Is Investing for Retirement Biblical? Absolutely!
As Christians, we are called to trust in God. The Bible has some fairly harsh things to say about those who trust in their own strength. With this in mind, some people are afraid that investing is actually a sin against faith. They argue that investing is mistrusting God, as we are trusting in our money to take care of us in our old age.
Investing in the stock market for retirement is actually supported by the Bible, both in the old and new testaments.
In the Old Testament, Joseph interprets Pharaoh’s dream of the seven fat and seven lean cows to mean a famine was coming. What was his response? Investing in food and storing it for the future. God does not punish Joseph for this action. In fact, He rewards him by reuniting him with his family. By extension, we all know there will come a day when times will be lean. Whether it’s the result of old age or a sudden loss of income, we will not always be living in fat times.
We should take Joseph’s example to heart and invest, saving the money we could use now for these future times.
The New Testament does not have a similarly straight forward example, but in St. Matthew’s Gospel, Jesus tells the parable of a man who discovers a treasure in a field. What does he do? He sells everything and invests in the field, knowing the financial opportunity it represents.

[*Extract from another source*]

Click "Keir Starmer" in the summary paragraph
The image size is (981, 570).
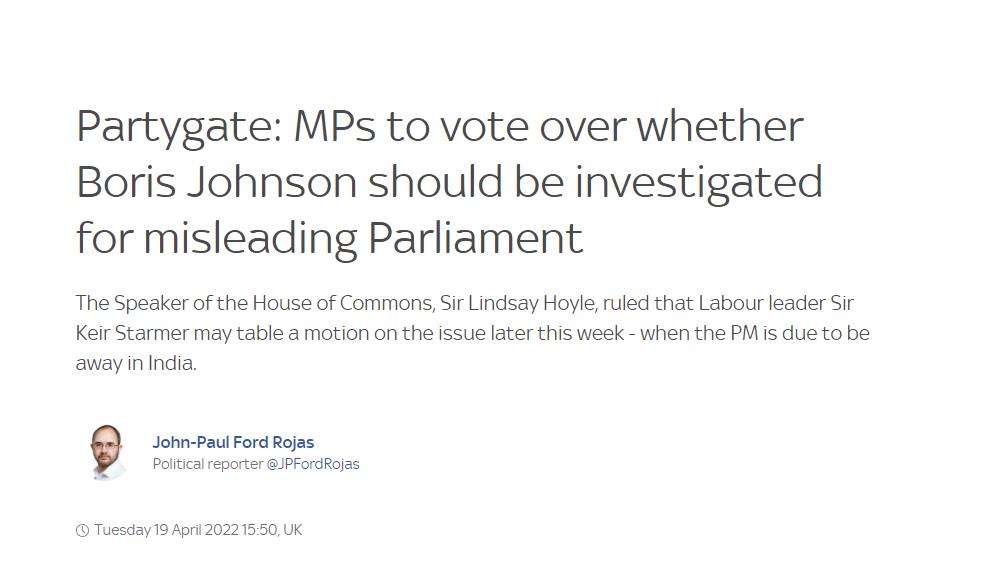point(132,333)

If investing were sinful, Jesus could not tell this parable.
He presents the man as having acted correctly and as a model for how we ought to live our lives. Everything we do should be an investment: an investment in eternity. In a more mundane way, though, even Jesus appears to have no problem with investing for financial gain. Who are we to contradict Him?
Proof Investing Is Not a Sin: Jesus Recommends It
We’ve commented before on the parable of the talents and its implications on Christians’ dealings with their worldly possessions. But there’s deeper meaning to be found in these parables. At first blush, they’re about people who do or do not use the financial gifts God has given them.
After all, on the face of it, the parable really is about people using the monetary gifts God gives them. Some of the servants do a better job following the master’s orders to use the money while he is away. Some don’t even try. The obvious meaning of the parable is that God will hold us accountable for how we make use of what He has entrusted to us.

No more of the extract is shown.